_Records provided:_
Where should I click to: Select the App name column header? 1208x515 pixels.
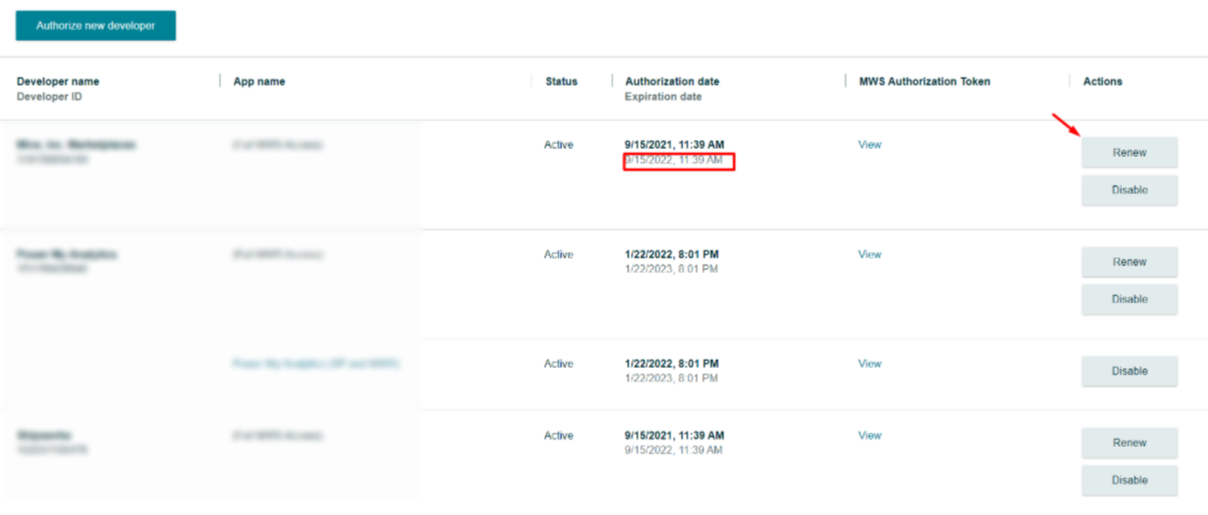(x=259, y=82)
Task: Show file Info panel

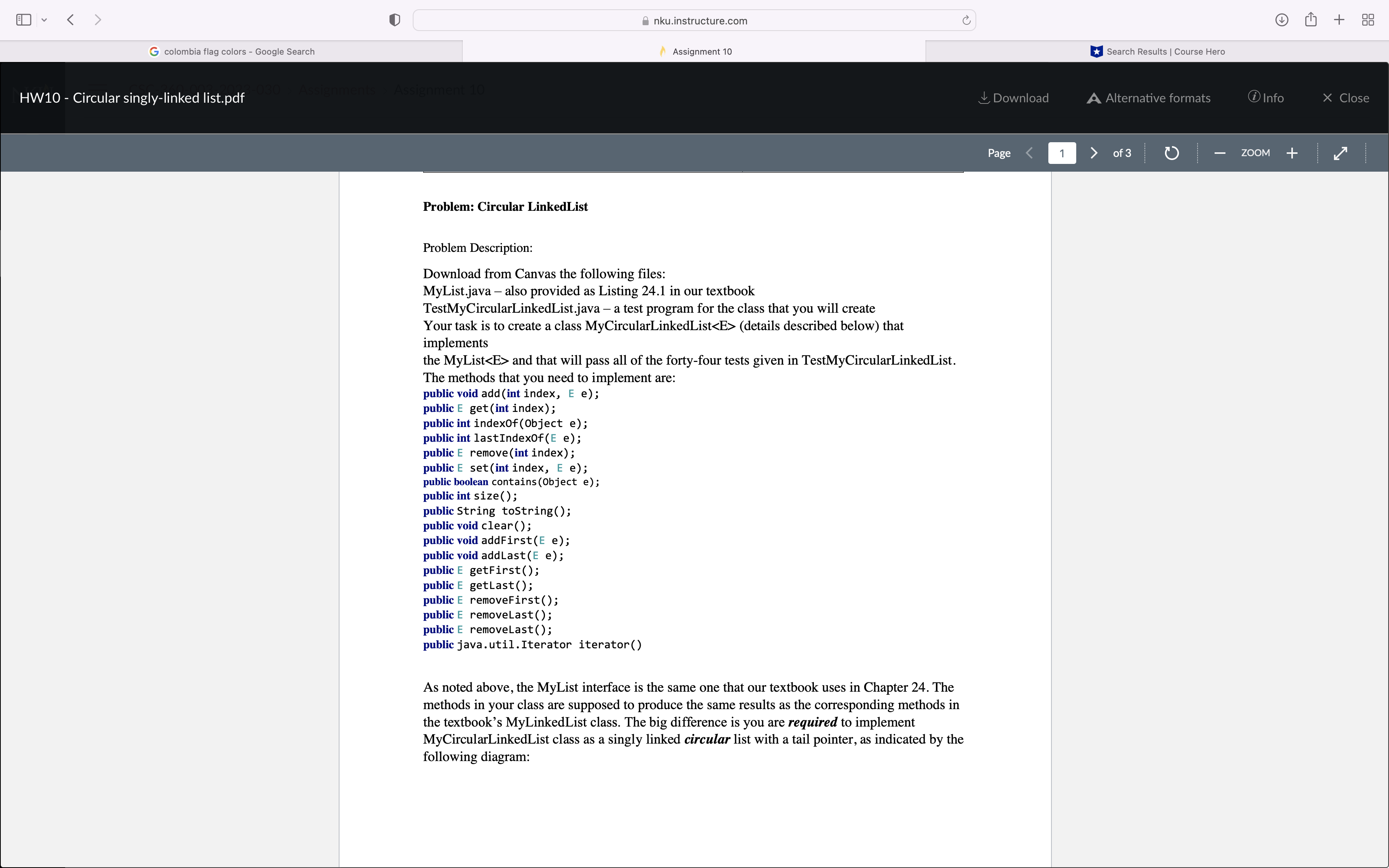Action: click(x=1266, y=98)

* * *

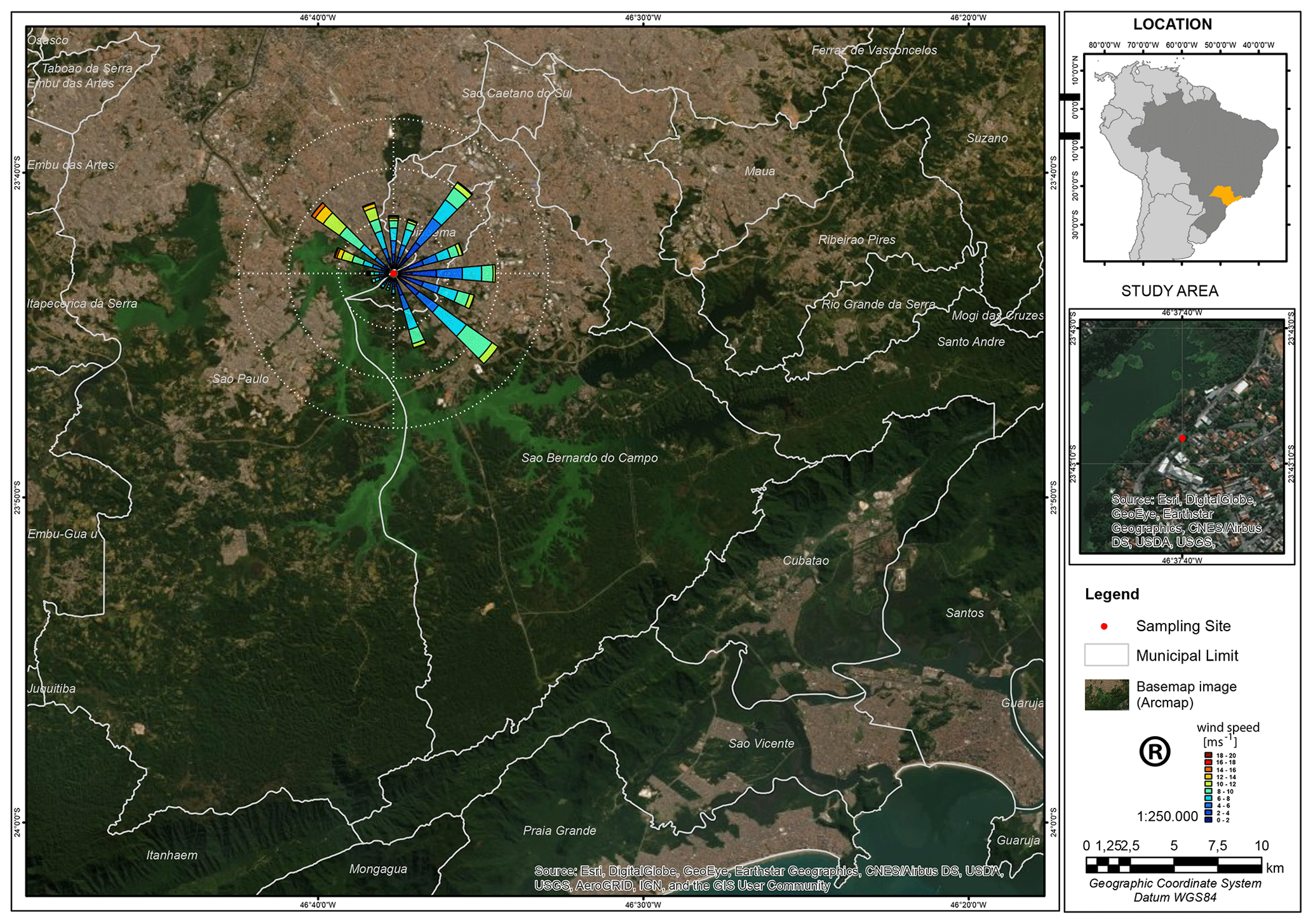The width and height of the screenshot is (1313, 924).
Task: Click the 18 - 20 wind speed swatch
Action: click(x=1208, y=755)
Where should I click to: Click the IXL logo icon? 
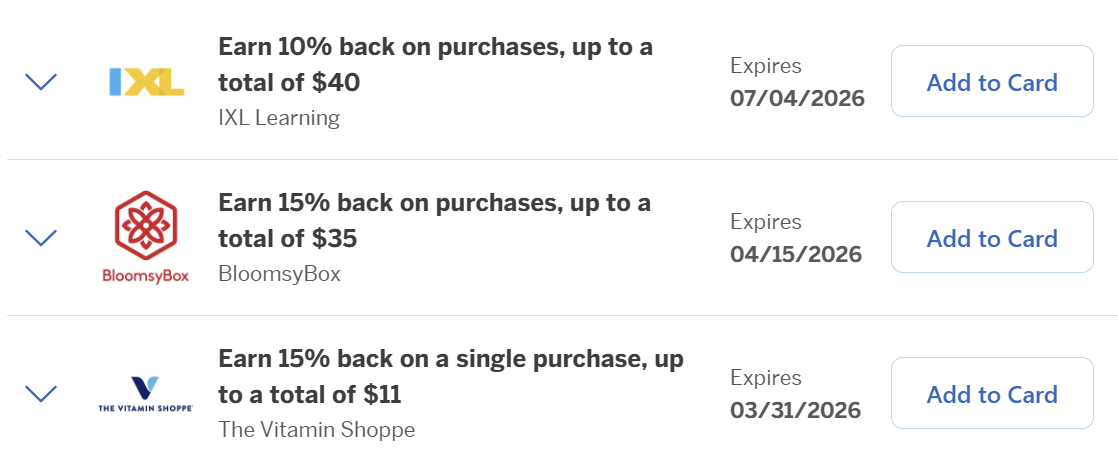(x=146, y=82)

_Aim:_
Change "App name" to "Application name" in the entries from the line containing "Where should I click to: Select" through the line containing "Action: click(x=1266, y=98)", keeping everything else the same and omitting the pictures.

_Task solution:_
Where should I click to: Select the Application name column header? 1208x515 pixels.
(x=259, y=82)
Task: Show file Info panel

Action: click(x=1266, y=98)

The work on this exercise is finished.